Can the Pearson coefficient be computed between two numeric arrays, if these have different size? Let's what does it mean.

## Scenario

If we look at the definition of **pearson correlation coefficient** for discrete series of data, we see that it's *mathematically* wrong to consider data having different length. Indeed, one should keep in mind that **we shouldn't create missing data** out of nothing. *BUT* sometimes, in real-world problems we may want to use simple "good enough" procedures instead of *perfect* impossible ones, so...

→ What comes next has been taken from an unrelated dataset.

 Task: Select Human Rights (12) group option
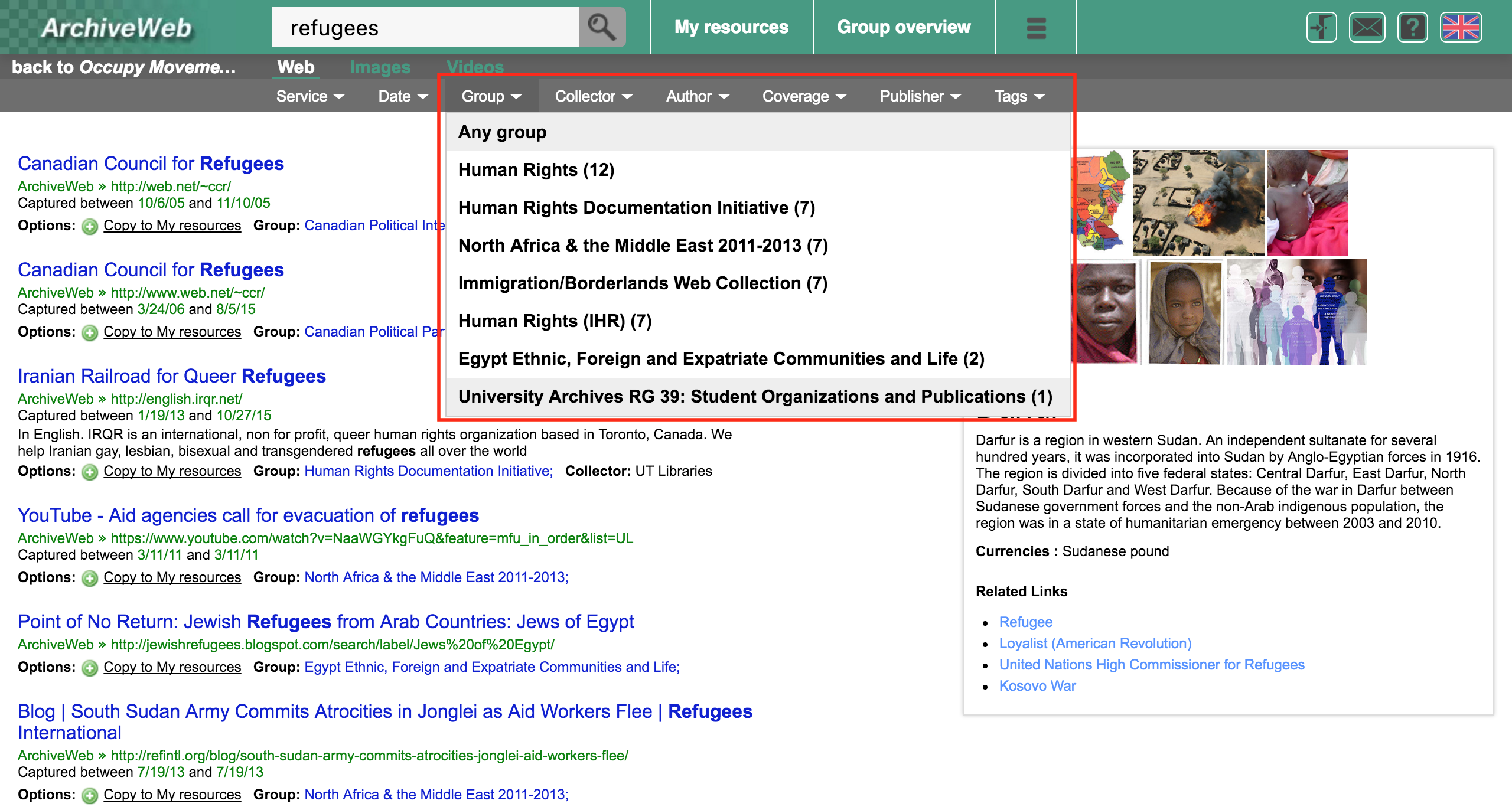point(536,170)
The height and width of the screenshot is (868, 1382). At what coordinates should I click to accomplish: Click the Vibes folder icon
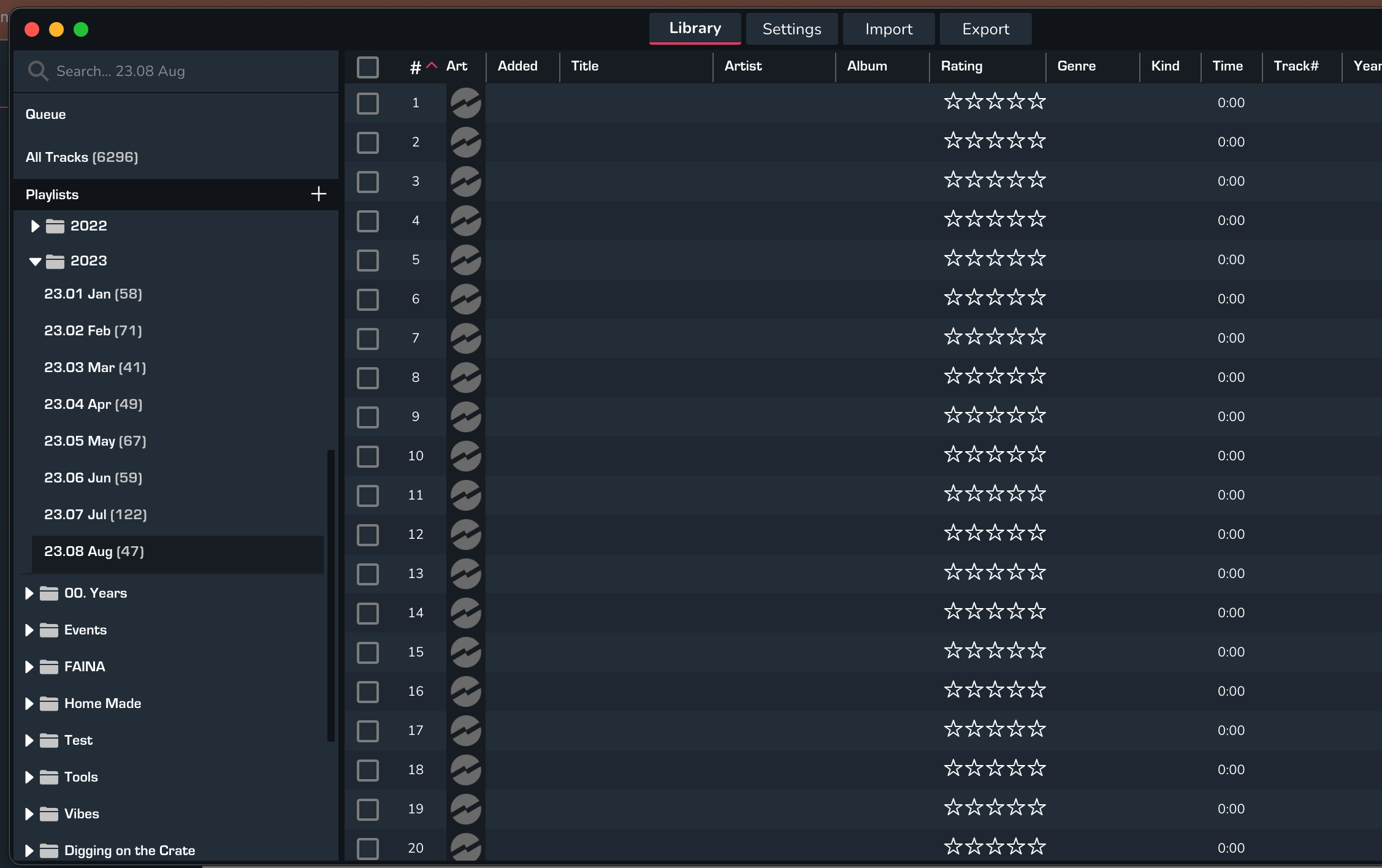[49, 814]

Our scenario is the following: we have two pandas time series. We want to understand how do they correlate with each other, but their size or sampling rate is different and some data can miss.

## Procedure

- Select a
**startTime**and**endTime**index in order to match overlapping time periods and reduce both vectors to that range. This must be done because we do*NOT*want to*extrapolate*any data outside a that range, but only interpolate missing data (...it's less error prone!). Let's call the resulting data vectors**sMin**and**sMax**where*len(sMax) >= len(sMin)*. - We choose to interpolate the longest vector, i.e.
**sMax**. That's because we assume it's more dense, i.e. has more elements over same time range and makes interpolation errors generally less relevant. So we turn DatetimeIndex (of both series!) into absolute integer values**t**, and finally create an interpolation function**f(t)**based on**sMax**. - Use
**f(t)**to compute missing values of**sMin**. Resulting values are put into a new vector, which we call**sInt**. - Now
**sMin**and**sInt**have same length, so we can compute the correlation index between them.

## Python code

```
from scipy import interpolate
from numpy import corrcoef
def corr(s1, s2):
startDate = max(min(s1.index), min(s2.index))
endDate = min(max(s1.index), max(s2.index))
s1 = s1.loc[(s1.index >= startDate) & (s1.index <= endDate)]
s2 = s2.loc[(s2.index >= startDate) & (s2.index <= endDate)]
s1.index = map(int, s1.index.strftime("%Y%m%d%H%M%S"))
s2.index = map(int, s2.index.strftime("%Y%m%d%H%M%S"))
sMin, sMax = (s2, s1) if len(s1) >= len(s2) else (s1, s2)
f = interpolate.interp1d(sMax.index, sMax.values)
minBound = min(sMax.index)
maxBound = max(sMax.index)
sMin = sMin[(sMin.index >= minBound) & (sMin.index <= maxBound)]
sInt = f(sMin.index)
return corrcoef(sMin, sInt)[0,1]
```

## Testing with Mock Data

```
import datetime
import pandas as pd
def corr(s1, s2):
...
if __name__ == '__main__':
i1 = pd.date_range(start=datetime.datetime(2019, 1, 1), end = datetime.datetime(2022, 1, 1))
i2 = pd.date_range(start=datetime.datetime(2020, 2, 3), end = datetime.datetime(2022, 3, 3))
s1 = pd.Series(index=i1, data=[i for i in range(len(i1))])
s2 = pd.Series(index=i2, data=[i**2 for i in range(len(i2))])
print(corr(s1, s2)) # Output: 0.9681593362286723
```